Re: [PATCH execline] Add forx -P

From: Sertonix <sertonix_at_posteo.net>
Date: Thu, 11 Jul 2024 16:42:59 +0000

> See, this is why I prefer technical discussions first and *maybe*
> patches later:
> 1. I'm not sure exactly what feature you want;
> 2. That's a bit too much change for me to read the diff in-line and
> insta-review it. It requires more effort. Which I'm not willing to do
> if I don't know what the change is supposed to be doing.

Sorry, I already used the patch and wanted to share it. We can ignore the
patch for now and I will try to explain what I want.

In my case I wanted to extract data from the aports git repository.
Unfortunatly I only found a way which required 1 git call per directory
so in the hope to speed up the process I tried 'forx -p':

elglob -0 paths main/* forx -E -p i { ${paths} } git -P log -1 --format=%at\ ${i} -- ${i}

Which made my system unresponsive for a while.

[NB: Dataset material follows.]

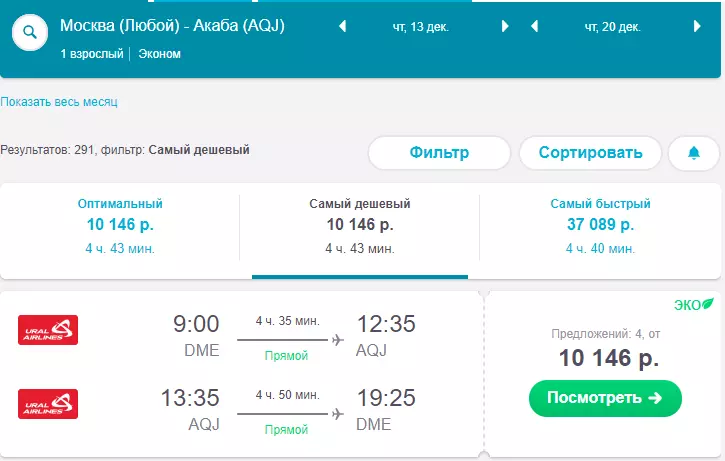
Task: Open the Показать весь месяц link
Action: point(59,102)
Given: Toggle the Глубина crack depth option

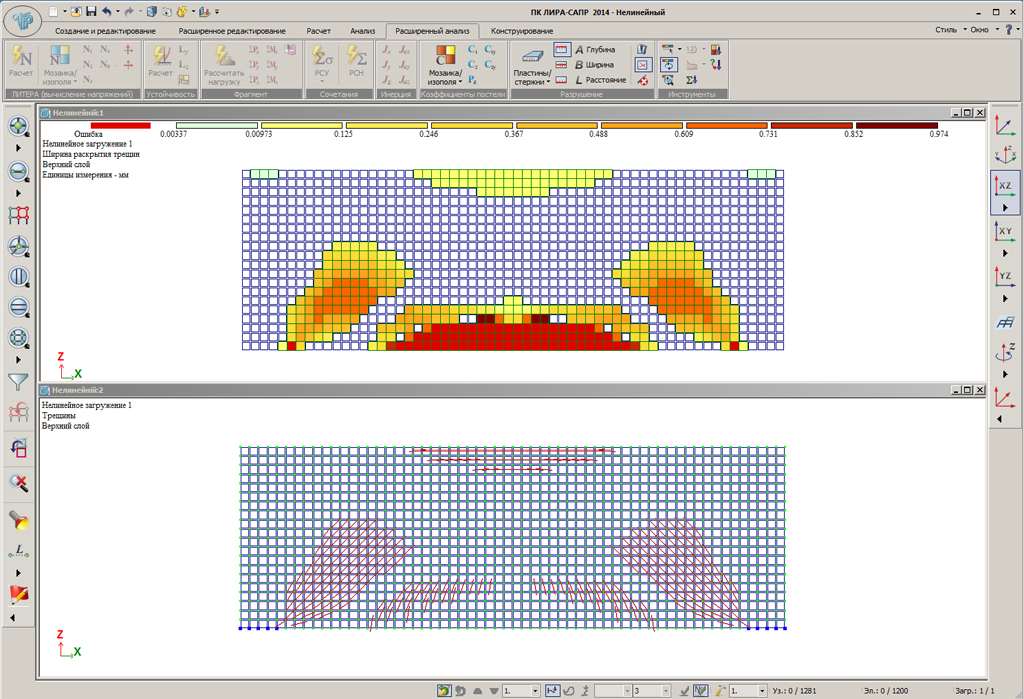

> >Using forx in parallel mode with a large number of arguments can lead to
> >all instances not being able to finish their jobs due to resource
> >constrains.
>
> That's only going to be a problem for an insane amount of arguments,
> which have to be explicitly listed in the block, so I don't think it's
> a real problem in the first place. If your machine isn't powerful
> enough to handle 5k arguments, don't use forx -p with a block that
> has 5k arguments?

I forgot to mention that this is more important for resource intensive jobs.
In my case ~1500 git instances were able to fill 8GB of ram very quickly.

And I would like to add that the number of arguments may be unknown when
writing a script or may even be determined by user input (DOS attack). So
a limit of parallel processes is in my opinion a requirement for any
execline script using 'for -p' to be robust.

> > With an option to specify a max amount of parallel instances
> >this can be handled properly.
>
> From what I can understand at first glance, your change puts a cap
> of maxpar over the amount of arguments that can be processed, and the
> remaining arguments are just ignored. If it is the case, I don't think
> it's useful, because maxpar has to be input by the user, and the user
> can already know how many arguments there are in the block, so the
> list can be truncated prior to the forx invocation.
> Better semantics for -P $maxpar (what I thought you had implemented
> before looking at the diff) would be a cap over the number of
> arguments that are *processed in parallel*, akin to make -j$maxpar,
> while still processing the full list;

My change does work like '-j$maxpar' (not truncation).

> that's a feature that I would
> consider implementing, but it's a little more involved, requiring a
> full refactor of the loop to always have a window of $maxpar children
> at a time.

A refactor isn't required. It may help the code readability though.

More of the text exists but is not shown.